> What you have to do: Only the lines from the beginning of the data below through the line containing "Task: Click the Blizzard forums site favicon" belong in the response, each copied exactly.

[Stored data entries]
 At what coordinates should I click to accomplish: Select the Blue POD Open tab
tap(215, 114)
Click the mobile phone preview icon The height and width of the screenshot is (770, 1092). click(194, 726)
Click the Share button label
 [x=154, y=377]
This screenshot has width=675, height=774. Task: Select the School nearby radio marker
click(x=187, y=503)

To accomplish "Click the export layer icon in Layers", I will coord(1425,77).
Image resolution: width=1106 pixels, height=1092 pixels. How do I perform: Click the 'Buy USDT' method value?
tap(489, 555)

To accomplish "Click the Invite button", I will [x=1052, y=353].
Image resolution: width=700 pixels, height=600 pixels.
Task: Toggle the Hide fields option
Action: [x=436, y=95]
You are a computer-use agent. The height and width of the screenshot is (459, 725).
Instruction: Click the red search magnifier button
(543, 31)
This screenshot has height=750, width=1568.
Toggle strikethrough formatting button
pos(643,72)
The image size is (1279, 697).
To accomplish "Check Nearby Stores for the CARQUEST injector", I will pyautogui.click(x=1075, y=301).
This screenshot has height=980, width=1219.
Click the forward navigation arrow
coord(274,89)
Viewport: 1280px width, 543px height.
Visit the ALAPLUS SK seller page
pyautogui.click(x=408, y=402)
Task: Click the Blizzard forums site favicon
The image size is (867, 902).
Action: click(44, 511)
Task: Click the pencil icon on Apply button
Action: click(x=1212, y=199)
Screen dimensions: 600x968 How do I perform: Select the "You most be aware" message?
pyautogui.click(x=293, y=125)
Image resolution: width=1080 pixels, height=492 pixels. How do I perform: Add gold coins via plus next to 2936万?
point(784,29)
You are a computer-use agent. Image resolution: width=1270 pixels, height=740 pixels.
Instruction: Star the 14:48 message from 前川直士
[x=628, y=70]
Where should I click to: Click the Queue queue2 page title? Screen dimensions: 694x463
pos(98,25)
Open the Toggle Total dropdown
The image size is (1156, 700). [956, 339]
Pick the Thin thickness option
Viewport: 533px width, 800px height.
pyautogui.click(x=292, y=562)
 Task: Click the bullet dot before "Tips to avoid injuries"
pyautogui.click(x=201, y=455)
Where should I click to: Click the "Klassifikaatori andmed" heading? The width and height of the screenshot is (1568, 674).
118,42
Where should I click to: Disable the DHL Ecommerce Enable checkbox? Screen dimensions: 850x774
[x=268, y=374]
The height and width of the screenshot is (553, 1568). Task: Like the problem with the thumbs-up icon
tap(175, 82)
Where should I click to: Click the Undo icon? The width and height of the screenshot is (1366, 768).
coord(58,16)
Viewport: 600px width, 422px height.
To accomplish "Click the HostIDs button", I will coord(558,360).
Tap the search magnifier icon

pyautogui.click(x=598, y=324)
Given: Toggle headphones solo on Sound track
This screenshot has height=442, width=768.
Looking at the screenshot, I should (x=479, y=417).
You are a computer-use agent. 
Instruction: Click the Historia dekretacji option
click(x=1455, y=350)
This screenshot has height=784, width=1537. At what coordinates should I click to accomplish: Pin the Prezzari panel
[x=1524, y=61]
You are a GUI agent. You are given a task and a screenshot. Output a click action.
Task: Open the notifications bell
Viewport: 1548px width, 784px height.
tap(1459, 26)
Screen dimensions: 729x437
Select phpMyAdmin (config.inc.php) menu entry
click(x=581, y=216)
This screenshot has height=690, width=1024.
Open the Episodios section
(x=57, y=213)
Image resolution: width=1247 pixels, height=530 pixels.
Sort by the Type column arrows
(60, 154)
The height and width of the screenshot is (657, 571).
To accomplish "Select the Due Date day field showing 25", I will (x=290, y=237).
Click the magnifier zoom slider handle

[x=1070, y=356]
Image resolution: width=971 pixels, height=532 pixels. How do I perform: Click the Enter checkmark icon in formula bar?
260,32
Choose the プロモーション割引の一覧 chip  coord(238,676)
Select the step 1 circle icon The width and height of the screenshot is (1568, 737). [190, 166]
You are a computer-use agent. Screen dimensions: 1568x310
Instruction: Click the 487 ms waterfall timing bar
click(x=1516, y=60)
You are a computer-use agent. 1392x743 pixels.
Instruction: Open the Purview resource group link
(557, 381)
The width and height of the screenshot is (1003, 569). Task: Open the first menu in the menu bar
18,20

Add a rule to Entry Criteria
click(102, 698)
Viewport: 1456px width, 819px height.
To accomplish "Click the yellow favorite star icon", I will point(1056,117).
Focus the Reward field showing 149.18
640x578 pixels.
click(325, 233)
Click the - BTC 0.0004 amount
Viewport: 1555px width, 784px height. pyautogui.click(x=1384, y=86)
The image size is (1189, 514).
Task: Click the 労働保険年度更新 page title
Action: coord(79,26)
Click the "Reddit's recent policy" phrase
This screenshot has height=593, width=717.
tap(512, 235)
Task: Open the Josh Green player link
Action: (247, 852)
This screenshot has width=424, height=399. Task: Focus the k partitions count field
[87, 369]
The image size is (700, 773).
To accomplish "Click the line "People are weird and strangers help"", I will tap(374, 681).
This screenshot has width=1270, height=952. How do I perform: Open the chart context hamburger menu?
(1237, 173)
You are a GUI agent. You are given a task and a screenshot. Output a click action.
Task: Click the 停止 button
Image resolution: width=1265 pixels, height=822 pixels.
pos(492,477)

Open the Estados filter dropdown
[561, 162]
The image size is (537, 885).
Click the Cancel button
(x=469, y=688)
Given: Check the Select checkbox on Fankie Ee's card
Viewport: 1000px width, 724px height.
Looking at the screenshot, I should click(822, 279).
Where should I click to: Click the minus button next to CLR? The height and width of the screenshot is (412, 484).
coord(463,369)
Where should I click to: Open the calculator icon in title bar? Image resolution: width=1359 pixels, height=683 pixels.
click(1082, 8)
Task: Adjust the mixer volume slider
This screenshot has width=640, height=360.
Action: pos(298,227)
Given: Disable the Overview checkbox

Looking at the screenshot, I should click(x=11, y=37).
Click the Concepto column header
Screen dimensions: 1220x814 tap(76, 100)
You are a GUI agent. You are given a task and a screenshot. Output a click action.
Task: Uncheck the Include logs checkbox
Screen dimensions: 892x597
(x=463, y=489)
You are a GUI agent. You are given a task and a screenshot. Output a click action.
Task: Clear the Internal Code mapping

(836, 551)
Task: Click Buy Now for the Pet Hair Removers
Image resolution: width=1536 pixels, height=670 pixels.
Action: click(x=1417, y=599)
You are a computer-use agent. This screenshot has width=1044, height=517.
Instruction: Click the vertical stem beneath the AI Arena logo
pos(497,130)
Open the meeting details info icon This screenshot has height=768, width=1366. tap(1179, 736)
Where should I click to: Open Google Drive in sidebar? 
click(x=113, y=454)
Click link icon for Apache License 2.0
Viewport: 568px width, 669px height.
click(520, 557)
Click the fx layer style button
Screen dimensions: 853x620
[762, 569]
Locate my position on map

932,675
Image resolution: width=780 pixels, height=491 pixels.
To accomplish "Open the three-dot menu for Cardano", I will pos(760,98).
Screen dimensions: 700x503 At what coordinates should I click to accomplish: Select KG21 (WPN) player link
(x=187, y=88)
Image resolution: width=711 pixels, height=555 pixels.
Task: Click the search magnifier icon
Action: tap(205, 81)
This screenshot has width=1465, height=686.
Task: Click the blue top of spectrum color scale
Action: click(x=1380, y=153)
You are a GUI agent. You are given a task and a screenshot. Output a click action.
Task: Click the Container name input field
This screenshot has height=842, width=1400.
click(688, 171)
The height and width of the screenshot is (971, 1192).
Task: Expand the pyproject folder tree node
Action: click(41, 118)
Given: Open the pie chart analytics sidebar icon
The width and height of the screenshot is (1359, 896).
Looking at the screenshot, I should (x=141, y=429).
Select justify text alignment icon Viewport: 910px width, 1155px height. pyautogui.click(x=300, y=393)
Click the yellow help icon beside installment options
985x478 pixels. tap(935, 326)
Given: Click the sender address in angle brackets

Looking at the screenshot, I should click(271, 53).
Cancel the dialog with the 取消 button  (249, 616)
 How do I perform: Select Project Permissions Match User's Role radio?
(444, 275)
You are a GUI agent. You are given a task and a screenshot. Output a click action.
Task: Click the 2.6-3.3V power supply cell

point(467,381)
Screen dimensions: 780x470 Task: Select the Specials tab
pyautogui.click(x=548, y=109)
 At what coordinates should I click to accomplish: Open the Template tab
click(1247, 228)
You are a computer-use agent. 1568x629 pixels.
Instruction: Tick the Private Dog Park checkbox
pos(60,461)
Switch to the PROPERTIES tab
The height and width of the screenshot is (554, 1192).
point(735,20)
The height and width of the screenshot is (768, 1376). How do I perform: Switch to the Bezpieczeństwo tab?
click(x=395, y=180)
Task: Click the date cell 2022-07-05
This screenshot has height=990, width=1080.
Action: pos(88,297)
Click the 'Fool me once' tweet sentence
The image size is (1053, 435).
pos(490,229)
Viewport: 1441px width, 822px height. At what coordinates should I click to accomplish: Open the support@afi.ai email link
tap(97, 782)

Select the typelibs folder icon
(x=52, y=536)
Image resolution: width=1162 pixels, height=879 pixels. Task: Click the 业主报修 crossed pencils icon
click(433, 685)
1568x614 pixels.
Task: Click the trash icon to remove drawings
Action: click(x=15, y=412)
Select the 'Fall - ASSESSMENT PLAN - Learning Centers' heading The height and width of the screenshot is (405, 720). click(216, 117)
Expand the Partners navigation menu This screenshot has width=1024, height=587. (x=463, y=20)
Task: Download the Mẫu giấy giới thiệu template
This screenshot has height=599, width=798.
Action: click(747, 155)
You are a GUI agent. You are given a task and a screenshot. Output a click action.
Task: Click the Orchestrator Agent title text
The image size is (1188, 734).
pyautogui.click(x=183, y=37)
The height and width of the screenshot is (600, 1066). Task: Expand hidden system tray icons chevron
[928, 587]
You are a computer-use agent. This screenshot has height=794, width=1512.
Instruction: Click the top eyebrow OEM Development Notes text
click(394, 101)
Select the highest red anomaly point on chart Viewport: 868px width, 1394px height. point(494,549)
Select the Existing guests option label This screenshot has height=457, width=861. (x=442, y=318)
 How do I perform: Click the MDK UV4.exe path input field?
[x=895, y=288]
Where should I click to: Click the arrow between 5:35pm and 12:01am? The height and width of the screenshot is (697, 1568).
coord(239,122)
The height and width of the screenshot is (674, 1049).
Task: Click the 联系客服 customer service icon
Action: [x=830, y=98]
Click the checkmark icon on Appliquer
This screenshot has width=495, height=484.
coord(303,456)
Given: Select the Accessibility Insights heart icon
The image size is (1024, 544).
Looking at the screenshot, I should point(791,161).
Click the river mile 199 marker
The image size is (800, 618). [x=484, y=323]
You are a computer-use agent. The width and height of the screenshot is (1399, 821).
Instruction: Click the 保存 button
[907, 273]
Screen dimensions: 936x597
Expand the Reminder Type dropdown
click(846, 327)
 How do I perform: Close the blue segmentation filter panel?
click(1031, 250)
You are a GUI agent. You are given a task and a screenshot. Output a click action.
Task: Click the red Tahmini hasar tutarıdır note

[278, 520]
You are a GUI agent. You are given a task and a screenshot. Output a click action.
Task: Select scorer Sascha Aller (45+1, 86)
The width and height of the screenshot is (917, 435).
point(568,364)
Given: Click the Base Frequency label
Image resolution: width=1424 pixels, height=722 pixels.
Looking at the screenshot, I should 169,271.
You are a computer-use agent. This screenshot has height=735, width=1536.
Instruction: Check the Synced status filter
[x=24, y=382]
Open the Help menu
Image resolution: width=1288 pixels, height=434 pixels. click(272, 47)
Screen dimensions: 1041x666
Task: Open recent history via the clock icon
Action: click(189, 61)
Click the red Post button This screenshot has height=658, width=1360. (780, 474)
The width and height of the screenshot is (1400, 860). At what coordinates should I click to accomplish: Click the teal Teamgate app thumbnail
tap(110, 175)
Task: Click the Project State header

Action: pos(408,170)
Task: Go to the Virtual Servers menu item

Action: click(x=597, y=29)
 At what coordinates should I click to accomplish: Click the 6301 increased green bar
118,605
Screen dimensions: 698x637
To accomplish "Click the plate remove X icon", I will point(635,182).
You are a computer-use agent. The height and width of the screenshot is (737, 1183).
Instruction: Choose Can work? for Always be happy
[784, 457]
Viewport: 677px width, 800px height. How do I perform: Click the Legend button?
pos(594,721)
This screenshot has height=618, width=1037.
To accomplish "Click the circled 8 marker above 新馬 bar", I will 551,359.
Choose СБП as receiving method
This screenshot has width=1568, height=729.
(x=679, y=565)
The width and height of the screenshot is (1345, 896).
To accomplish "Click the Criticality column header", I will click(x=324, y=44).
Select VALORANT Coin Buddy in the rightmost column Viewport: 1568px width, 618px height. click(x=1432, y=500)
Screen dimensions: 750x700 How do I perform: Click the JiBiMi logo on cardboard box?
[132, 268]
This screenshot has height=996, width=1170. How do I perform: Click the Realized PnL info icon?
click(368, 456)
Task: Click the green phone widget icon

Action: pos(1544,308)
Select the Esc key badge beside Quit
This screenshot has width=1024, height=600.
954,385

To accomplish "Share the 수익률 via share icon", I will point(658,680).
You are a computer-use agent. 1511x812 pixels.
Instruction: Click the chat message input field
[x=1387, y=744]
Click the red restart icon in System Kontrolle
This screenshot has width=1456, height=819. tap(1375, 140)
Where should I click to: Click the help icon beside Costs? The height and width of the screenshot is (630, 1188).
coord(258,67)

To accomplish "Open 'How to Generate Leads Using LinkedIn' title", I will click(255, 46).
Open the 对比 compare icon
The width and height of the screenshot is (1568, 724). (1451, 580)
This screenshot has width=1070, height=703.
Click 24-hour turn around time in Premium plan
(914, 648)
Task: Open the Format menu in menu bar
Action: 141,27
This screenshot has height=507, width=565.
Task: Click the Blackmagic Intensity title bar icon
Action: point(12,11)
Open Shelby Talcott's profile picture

> Response:
 At what coordinates should I click to accomplish: Select the Blue POD Open tab
tap(215, 114)
Click the mobile phone preview icon The height and width of the screenshot is (770, 1092). click(194, 726)
Click the Share button label
 [x=154, y=377]
This screenshot has width=675, height=774. Task: Select the School nearby radio marker
click(x=187, y=503)

To accomplish "Click the export layer icon in Layers", I will coord(1425,77).
Image resolution: width=1106 pixels, height=1092 pixels. How do I perform: Click the 'Buy USDT' method value?
tap(489, 555)

To accomplish "Click the Invite button", I will [x=1052, y=353].
Image resolution: width=700 pixels, height=600 pixels.
Task: Toggle the Hide fields option
Action: [x=436, y=95]
You are a computer-use agent. The height and width of the screenshot is (459, 725).
Instruction: Click the red search magnifier button
(543, 31)
This screenshot has height=750, width=1568.
Toggle strikethrough formatting button
pos(643,72)
The image size is (1279, 697).
To accomplish "Check Nearby Stores for the CARQUEST injector", I will pyautogui.click(x=1075, y=301).
This screenshot has height=980, width=1219.
Click the forward navigation arrow
coord(274,89)
Viewport: 1280px width, 543px height.
Visit the ALAPLUS SK seller page
pyautogui.click(x=408, y=402)
Task: Click the Blizzard forums site favicon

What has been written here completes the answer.